What is a HPC Cluster
A typical configuration for a High Performance Computing Cluster contains the following components:
- Login Nodes: Servers where the users connect remotely and from where they can submit jobs to the cluster. No memory or cpu intense process should ever be executed on the login nodes. In O2 we are strictly limiting cpu and memory access on login nodes, so intense processes executed on login nodes will most likely be killed or have very poor performance.
- Computing Nodes: Servers designed specifically to support intense memory and cpu processes as well as special resources (GPU, TB of memory, etc.). Any job correctly submitted to the cluster is eventually dispatched by the scheduler on the first available compute node.
- Storage Server: A system of servers storing the data used on the Cluster.
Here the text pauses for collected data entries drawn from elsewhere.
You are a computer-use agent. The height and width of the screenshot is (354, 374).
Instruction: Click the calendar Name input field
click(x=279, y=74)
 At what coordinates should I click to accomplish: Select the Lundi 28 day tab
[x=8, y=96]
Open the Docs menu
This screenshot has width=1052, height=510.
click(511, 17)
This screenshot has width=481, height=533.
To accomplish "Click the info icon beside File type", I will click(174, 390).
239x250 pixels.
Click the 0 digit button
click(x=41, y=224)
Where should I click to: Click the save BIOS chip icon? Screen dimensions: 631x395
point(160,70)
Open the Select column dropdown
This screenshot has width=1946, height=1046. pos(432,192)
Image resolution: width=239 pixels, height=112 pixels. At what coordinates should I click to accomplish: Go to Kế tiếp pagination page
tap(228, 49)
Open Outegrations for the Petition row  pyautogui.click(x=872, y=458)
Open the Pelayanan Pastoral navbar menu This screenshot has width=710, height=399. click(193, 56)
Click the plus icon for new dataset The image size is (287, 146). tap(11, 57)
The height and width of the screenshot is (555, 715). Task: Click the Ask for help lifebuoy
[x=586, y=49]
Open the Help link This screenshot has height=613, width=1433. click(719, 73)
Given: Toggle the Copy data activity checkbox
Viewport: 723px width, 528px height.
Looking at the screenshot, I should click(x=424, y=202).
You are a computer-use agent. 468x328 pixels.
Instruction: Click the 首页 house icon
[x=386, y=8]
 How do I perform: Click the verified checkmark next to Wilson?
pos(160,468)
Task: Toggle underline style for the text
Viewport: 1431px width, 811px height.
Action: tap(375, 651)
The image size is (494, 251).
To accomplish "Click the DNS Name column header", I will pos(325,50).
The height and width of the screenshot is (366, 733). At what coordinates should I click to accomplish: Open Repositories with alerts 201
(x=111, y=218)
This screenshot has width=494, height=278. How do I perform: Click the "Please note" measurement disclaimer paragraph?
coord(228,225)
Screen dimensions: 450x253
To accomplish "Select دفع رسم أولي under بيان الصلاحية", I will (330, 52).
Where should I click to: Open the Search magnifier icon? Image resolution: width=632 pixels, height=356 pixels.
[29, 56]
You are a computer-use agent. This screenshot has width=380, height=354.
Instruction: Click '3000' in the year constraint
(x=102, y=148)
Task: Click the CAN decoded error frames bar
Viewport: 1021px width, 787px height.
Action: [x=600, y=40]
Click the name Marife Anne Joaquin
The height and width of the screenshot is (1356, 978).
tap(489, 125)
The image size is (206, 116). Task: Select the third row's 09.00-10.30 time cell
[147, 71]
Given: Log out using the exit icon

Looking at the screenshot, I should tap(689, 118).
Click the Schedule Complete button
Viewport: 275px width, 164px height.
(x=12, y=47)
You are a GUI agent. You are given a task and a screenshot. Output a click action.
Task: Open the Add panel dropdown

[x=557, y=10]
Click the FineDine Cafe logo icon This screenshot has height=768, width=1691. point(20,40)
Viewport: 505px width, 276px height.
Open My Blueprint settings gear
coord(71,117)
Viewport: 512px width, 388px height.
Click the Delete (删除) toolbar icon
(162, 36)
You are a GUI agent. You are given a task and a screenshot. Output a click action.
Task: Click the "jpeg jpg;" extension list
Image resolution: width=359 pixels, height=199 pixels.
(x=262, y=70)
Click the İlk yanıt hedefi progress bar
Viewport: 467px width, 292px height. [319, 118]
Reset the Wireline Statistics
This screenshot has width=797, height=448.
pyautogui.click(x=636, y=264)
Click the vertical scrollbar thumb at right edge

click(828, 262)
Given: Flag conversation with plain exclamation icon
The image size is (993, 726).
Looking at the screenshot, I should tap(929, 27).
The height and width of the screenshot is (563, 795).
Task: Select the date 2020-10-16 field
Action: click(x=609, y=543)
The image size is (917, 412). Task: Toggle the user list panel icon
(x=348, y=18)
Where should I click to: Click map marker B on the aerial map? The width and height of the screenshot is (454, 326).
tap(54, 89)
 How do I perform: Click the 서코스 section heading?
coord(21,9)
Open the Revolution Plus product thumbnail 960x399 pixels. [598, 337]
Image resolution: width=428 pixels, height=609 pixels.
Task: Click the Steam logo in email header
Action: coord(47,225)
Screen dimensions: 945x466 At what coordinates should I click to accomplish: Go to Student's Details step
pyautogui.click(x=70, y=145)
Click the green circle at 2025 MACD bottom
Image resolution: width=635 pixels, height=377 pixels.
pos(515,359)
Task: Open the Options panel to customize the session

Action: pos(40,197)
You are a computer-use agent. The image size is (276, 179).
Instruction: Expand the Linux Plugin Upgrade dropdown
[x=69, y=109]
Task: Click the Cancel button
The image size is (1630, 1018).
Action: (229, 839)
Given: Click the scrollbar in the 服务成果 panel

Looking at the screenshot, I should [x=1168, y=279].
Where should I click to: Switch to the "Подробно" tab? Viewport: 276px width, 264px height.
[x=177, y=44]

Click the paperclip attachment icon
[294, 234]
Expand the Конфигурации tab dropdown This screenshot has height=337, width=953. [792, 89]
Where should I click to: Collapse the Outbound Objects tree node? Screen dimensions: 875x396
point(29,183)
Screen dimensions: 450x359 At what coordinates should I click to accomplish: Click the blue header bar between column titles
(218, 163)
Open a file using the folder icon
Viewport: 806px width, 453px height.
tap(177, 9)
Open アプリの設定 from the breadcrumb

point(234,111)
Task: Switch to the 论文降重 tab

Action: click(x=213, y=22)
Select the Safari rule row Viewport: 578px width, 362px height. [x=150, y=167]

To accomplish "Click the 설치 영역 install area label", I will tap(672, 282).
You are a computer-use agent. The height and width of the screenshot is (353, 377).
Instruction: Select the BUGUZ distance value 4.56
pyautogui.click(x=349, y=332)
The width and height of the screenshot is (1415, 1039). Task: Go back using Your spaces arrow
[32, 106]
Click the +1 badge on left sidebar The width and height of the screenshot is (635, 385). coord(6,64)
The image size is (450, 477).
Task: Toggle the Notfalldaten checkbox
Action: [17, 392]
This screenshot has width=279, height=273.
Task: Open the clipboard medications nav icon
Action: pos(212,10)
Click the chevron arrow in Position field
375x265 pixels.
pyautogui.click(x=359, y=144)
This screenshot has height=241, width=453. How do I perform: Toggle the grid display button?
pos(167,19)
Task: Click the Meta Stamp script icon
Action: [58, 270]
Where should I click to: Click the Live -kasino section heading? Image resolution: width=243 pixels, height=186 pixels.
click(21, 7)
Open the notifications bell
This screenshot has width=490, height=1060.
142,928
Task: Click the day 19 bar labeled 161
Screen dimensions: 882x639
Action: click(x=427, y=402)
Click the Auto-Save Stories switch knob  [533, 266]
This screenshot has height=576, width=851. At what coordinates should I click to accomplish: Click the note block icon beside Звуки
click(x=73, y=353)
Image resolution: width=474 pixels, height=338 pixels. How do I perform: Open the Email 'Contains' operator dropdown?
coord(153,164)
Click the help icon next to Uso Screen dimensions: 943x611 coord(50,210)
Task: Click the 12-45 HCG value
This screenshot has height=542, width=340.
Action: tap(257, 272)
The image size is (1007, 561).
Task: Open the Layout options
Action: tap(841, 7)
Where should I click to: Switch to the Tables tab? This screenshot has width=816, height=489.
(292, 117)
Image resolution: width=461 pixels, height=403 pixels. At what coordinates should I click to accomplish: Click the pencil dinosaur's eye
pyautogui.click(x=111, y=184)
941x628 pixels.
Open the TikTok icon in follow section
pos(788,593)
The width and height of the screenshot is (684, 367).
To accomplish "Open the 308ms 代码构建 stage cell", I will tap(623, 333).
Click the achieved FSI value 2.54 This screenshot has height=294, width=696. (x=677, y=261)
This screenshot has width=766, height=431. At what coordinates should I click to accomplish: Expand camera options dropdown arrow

These are usually accessible on both login and compute nodes
- Scheduler: The scheduler main task is to efficiently manage the cluster computing resources and to dispatch jobs on computing nodes accordingly with the different job priorities while maximizing the cluster efficiency.
O2 Cluster Architecture
O2 currently includes 144 identical nodes, each node hostname is composed by the prefix compute-a-16- and the node number, for example compute-a-16-28, compute-a-16-29, ..., compute-a-16-171.
Each node has 32 physical compute cores, 256GB of memory and is connected to the network with a 10Gb ethernet card and in addition with a 40Gb Infiniband card.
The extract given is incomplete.